Scientists at the Jet Propulsion Laboratory in California donned spectacles with red and blue lenses to peer at a three-dimensional black-and-white view of a broad swath of flat Martian terrain littered with rocks.
Mission scientist Matt Wallace said "I feel like I'm at a very bad 1950s [grade] B movie, actually."
In the foreground, an estimated 15 meters away, is a shallow 10-meter wide crater, one of several small ones in the area. Scientists have named it Sleepy Hollow, a reference both to their lack of rest and a 19th century American novel. Mission engineer Art Thompson said scientists might send the six-wheeled rover there on its first maneuver next week if subsequent color images do not show them something more tantalizing. "We're like kids at the candy store. We're no longer looking in the glass. We're at the case trying to decide which way to go. We can hardly wait until we get off the lander so we can start driving and doing fun stuff on the surface," he said.
The purpose of the mission is to analyze rocks for signs of water to determine if Mars could ever have supported life. The site where Spirit touched down, called Gusev Crater, is thought to be an ancient lakebed.
Mission scientist Steven Squyres of Cornell University says inspecting Sleepy Hollow will offer an opportunity to look at subsurface layers. But he said he is in no hurry to get the rover there until they have more experience driving it. "We haven't earned our Martian driver's licenses yet. Early on, we're going to be driving this vehicle very, very cautiously. It's the right thing to do. We've got unknown terrain beneath our wheels. We've got a vehicle that's completely different from anything that's ever been operated before. You know, if it takes a week to get to Sleepy Hollow, that's fine with me," he said.

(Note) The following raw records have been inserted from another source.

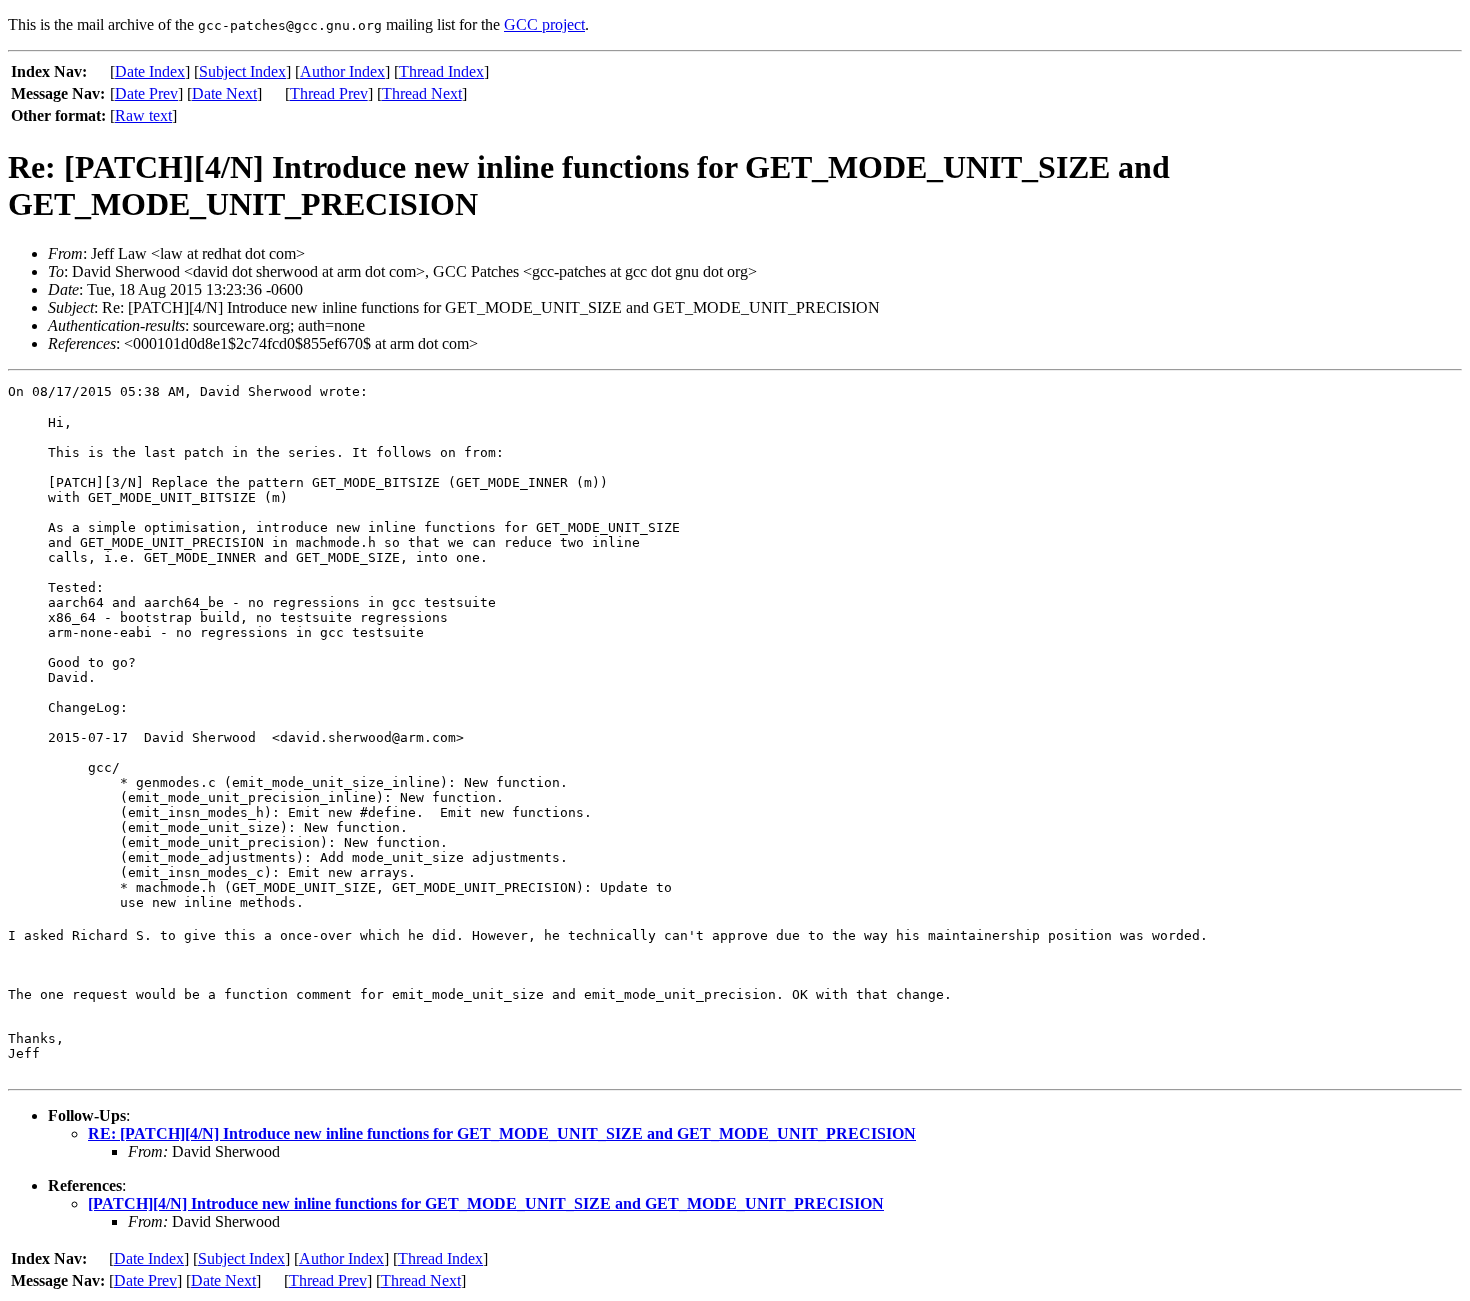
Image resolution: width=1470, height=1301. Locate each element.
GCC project (544, 24)
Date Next (224, 93)
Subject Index (242, 71)
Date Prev (146, 93)
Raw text (143, 115)
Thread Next (422, 93)
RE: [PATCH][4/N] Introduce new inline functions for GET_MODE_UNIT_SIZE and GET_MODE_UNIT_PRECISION (502, 1133)
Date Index (150, 71)
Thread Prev (329, 93)
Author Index (342, 71)
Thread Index (441, 71)
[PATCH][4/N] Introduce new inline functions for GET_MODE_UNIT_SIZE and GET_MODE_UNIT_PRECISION (486, 1203)
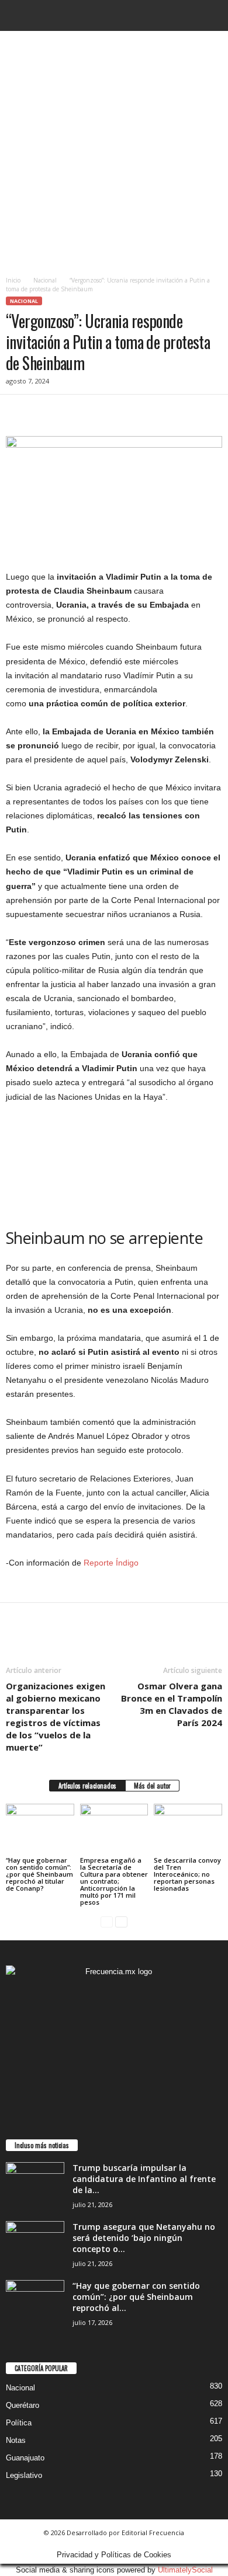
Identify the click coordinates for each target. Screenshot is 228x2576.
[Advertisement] (114, 150)
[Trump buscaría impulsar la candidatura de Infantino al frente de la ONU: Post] (35, 2184)
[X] (44, 412)
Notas (16, 2440)
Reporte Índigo (111, 1562)
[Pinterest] (71, 412)
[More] (125, 412)
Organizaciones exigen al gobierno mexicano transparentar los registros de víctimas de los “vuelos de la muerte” (55, 1716)
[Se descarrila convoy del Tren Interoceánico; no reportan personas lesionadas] (188, 1829)
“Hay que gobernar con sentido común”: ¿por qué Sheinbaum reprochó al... (136, 2296)
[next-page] (121, 1922)
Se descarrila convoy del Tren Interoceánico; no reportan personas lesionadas (187, 1874)
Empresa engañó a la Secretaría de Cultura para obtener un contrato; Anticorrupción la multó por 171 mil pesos (114, 1881)
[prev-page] (107, 1922)
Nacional (45, 280)
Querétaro (22, 2405)
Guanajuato (25, 2457)
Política (19, 2422)
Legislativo (24, 2475)
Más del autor (152, 1785)
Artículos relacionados (87, 1785)
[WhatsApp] (98, 412)
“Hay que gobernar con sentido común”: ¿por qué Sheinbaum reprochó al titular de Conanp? (39, 1874)
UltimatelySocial (185, 2569)
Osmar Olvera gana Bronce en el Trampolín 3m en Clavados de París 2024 (171, 1704)
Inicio (13, 280)
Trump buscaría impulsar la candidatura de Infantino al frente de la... (144, 2178)
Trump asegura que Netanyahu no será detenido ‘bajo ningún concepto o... (143, 2237)
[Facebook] (17, 412)
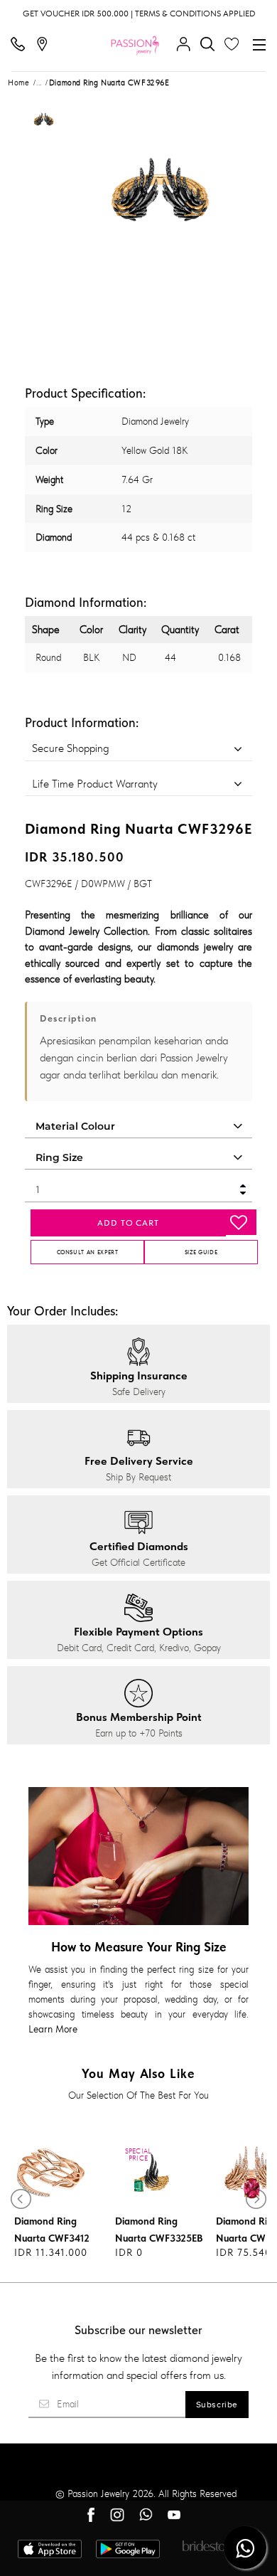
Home (18, 83)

In the meantime, the Spirit team is testing and calibrating the communications equipment and scientific instruments that will sense, scrape, and take close-up pictures of rocks. Mr. Squyres says he was afraid the impact of the landing might have damaged some of the hardware. But he noted that all of it tested well. "The good news keeps on coming!"
Some of the airbags deployed in the landing have not been fully retracted, a task engineers will attempt so they do not snag the rover wheels when it advances down the lander's ramp.
The rover is the size of a golf cart and will take three days to become operational. It is collapsed, as if in a squat. It must be raised and its front and back wheels fully extended before it rolls anywhere.
Spirit is being followed to Mars by an identical spacecraft named Opportunity, which will explore a smooth piece of territory on the other side of the red planet.